Green coding - Cohesity: Less is more, why & how a lean data diet is tastier

This is a guest post for the Computer Weekly Developer Network written by Mark Molyneux in his role as EMEA CTO at data security and data management company Cohesity.

Molyneux writes in full as follows…

The ‘greed is good’ era of the eighties and nineties are far behind us now, but some legacy practices have remained because it’s been easier to throw more resources (and money) at problems rather than tackle them in earnest.

In the new age of sustainable awareness, we now have a responsibility to react to what happened somewhere between the turn of the millennium and today. While the age of plenty might have been over in cultural terms, we have lived through an era of cheap compute and storage that has subsequently nestled up against the AI renaissance brought about by generative artificial intelligence and the rise of Large Language Models (LLMs) and it is these technologies that have fed off the increasing adoption of hybrid cloud and a new and much wider distributed computing landscape.

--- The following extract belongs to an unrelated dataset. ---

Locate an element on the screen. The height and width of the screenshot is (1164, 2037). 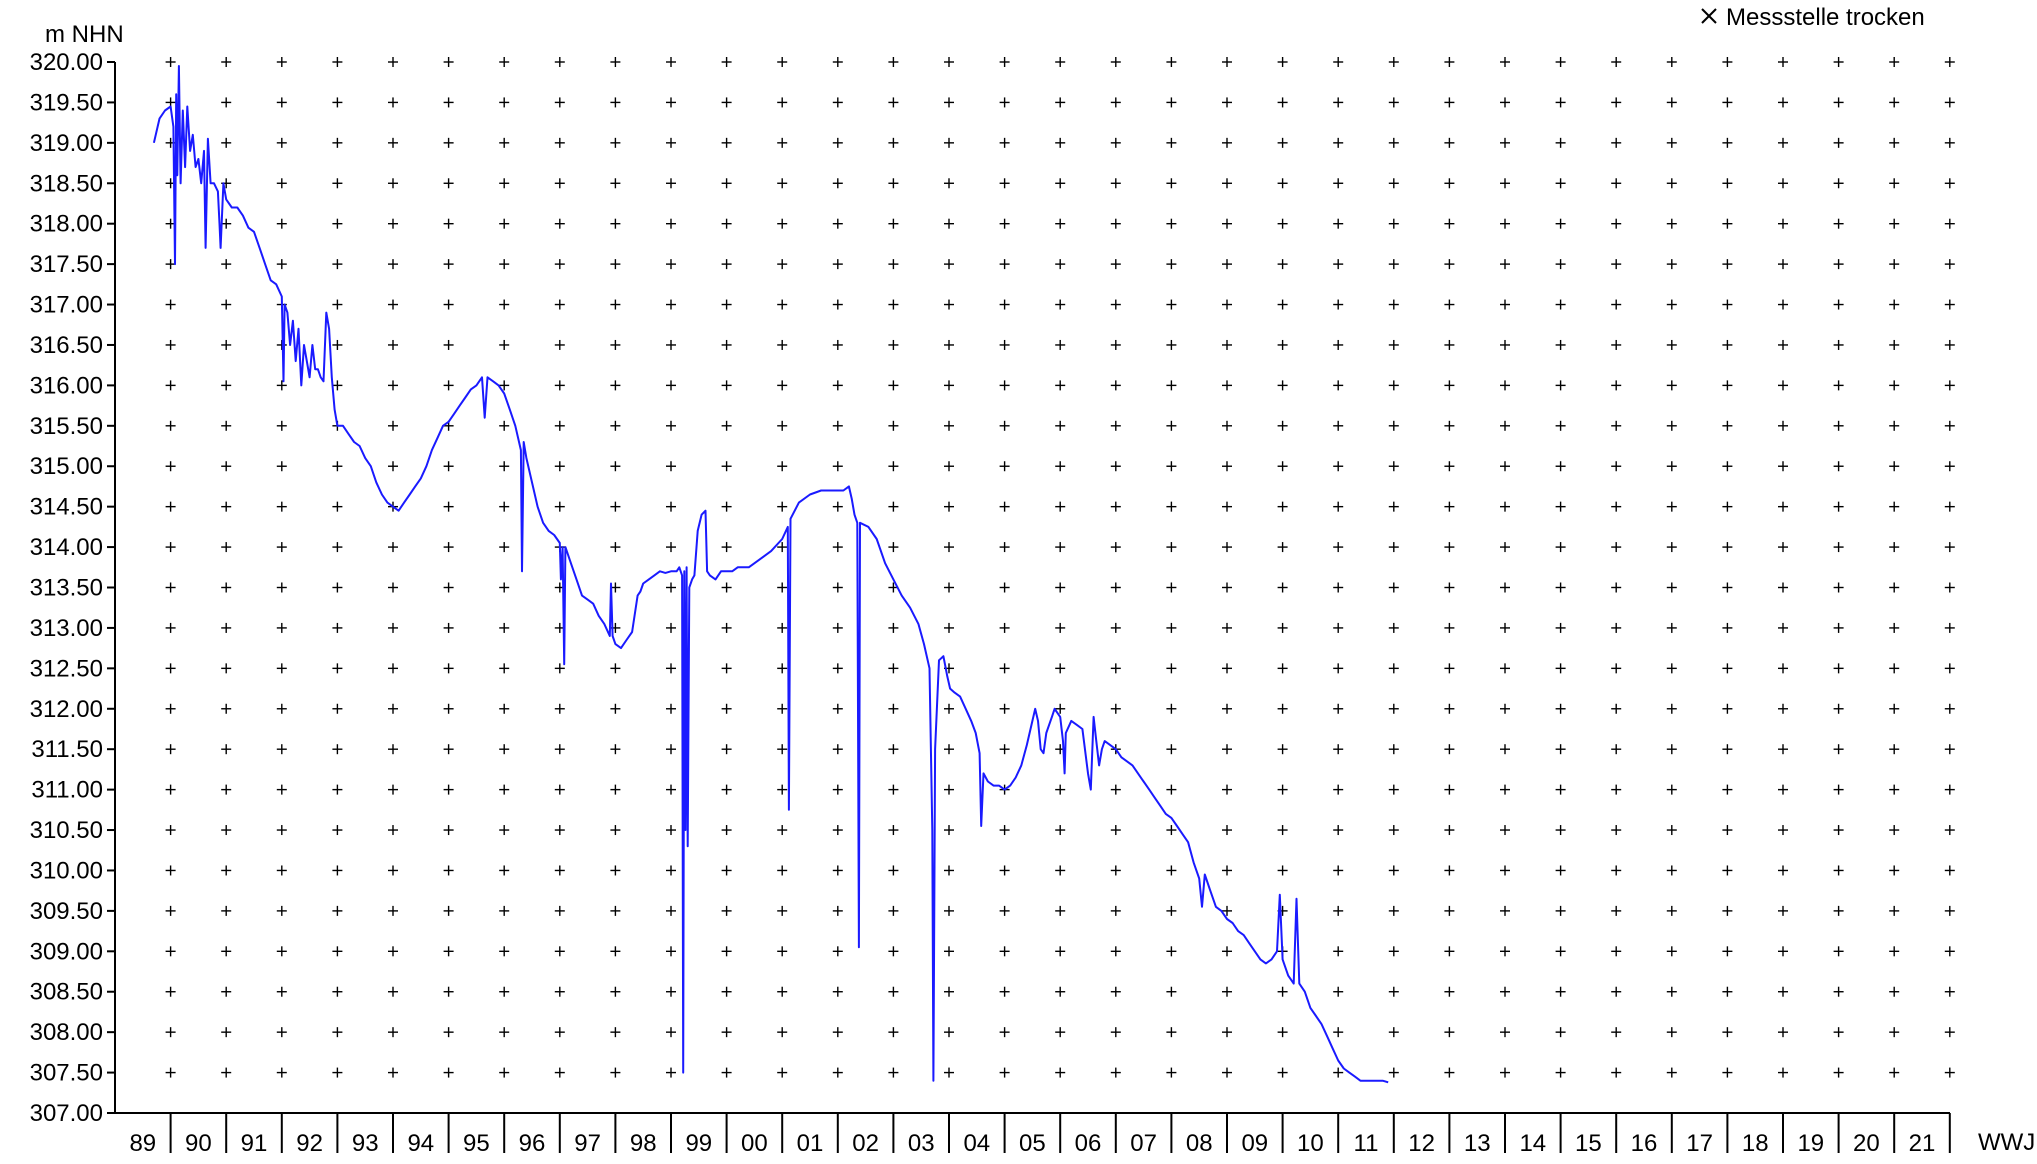
y-tick-label: 317.50 is located at coordinates (66, 264).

All of which has led us to the point where data volumes have reached dizzying heights.

Dizzy & drowning

That dizzying effect caused by the mushroom cloud of data storage sees companies starting to drown in their own data reserves (hint: it’s called a data lake for a reason, the unstructured morass is murky and deep) with so much data being unknown, unclassified or at best under-utilised. There is of course a direct environmental impact here and the climate emergency lobby has the IT department’s number.

It’s now time for a data diet, and organisations need to learn that they can (still very competently) do more with less. This is a two-tier programme.

Step #1

Our first step on the data diet sees organisations work to consolidate data onto a common platform, thereby eliminating the existence and wider proliferation of separate data silos. They achieve this through focused indexing and classification of data based on its content and value to the company, and its predefined relevant record strategy. That process allows firms to see the wood for the trees (or the fish for the water, the data for the lakes) giving them the ability to centralise only that data which they need to, rather than everything. It also enables a business to then harness ‘sister’ techniques in this space including data deduplication and compression. A leaner beast emerges, as this consolidation means firms see that they can achieve data reduction rates approaching 96 percent whilst subsequently also optimising storage resources and saving money as they boost operational efficiency from the start.

Step #2

The second part of the data diet (and this is not just for now, it’s an ongoing commitment) sees the business start to harness AI against their lean data mountain. Producing valuable insights from the data, bringing the ability to gain intelligence using natural language, at pace, enabling businesses to flourish. Valuable data starts to become even more valuable and that’s because we’ve worked out how much value it materially has. As the firm now predominantly only holds onto valuable, useful, profitable data (or that which can be used for the greater good of society), it can start to reduce overall data volumes and by automating the classification process, it can make smart decisions about what data to keep and what to delete, including retention to defined periods and no longer/shorter. This also helps organisations in any industry vertical to align with compliance regulations and to minimise unnecessary storage costs.

Throughout the second part of this decade and beyond, we are now at the point where organisations need to take a more conscientious approach to computing as they shoulder an amplified responsibility for their operational data footprint.

Bye-bye data duplicates

The processes that define this responsibility are clear. Organisations should say goodbye to obsolete data, systems that are rife with duplicates, data repositories populated with orphans… and outdated test systems that serve no practical or functional purpose. The sum result of these actions can be massive i.e. data mountains crumble, data lakes dry up (or at least dissipate somewhat) and entire data ecosystems start to circulate with a new order with less chaos and fewer instances of unpredictability.

Cohesity’s Molyneux: Get on the data diet, you’ll feel like a new you… and your company too.

As a business sees its data universe take on a new form, there is a unique opportunity to gain insights during cyber events to identify compromised, encrypted, or stolen data, which now becomes more robust when backed by strong data intelligence powered by AI and the Machine Learning (ML) that drives the models and engines being deployed. Data insights can also accelerate legal, regulatory, criminal, and auditory timelines.

Leaner (and keener)

The medium to longer-term effects of embracing a data diet extend beyond cost savings and operational efficiency. Organisations can now reduce total data volumes as they take the opportunity to optimise storage resources and improve a firm’s sustainability score.

As a business carries this data lifestyle change into the future, it should take this opportunity to prioritise data quality over data quantity. With this new ‘healthier’ (data) lifestyle under our belts, we see the business now ready to streamline its operational fabric, achieve compliance, reduce costs and become a greener organisation as a whole. By classifying, indexing, and consolidating data, then embracing AI and ML for intelligent data insights and maintenance – while also understanding that we need to adopt responsible data management practices – we can move to a more sustainable and productive intelligent data landscape.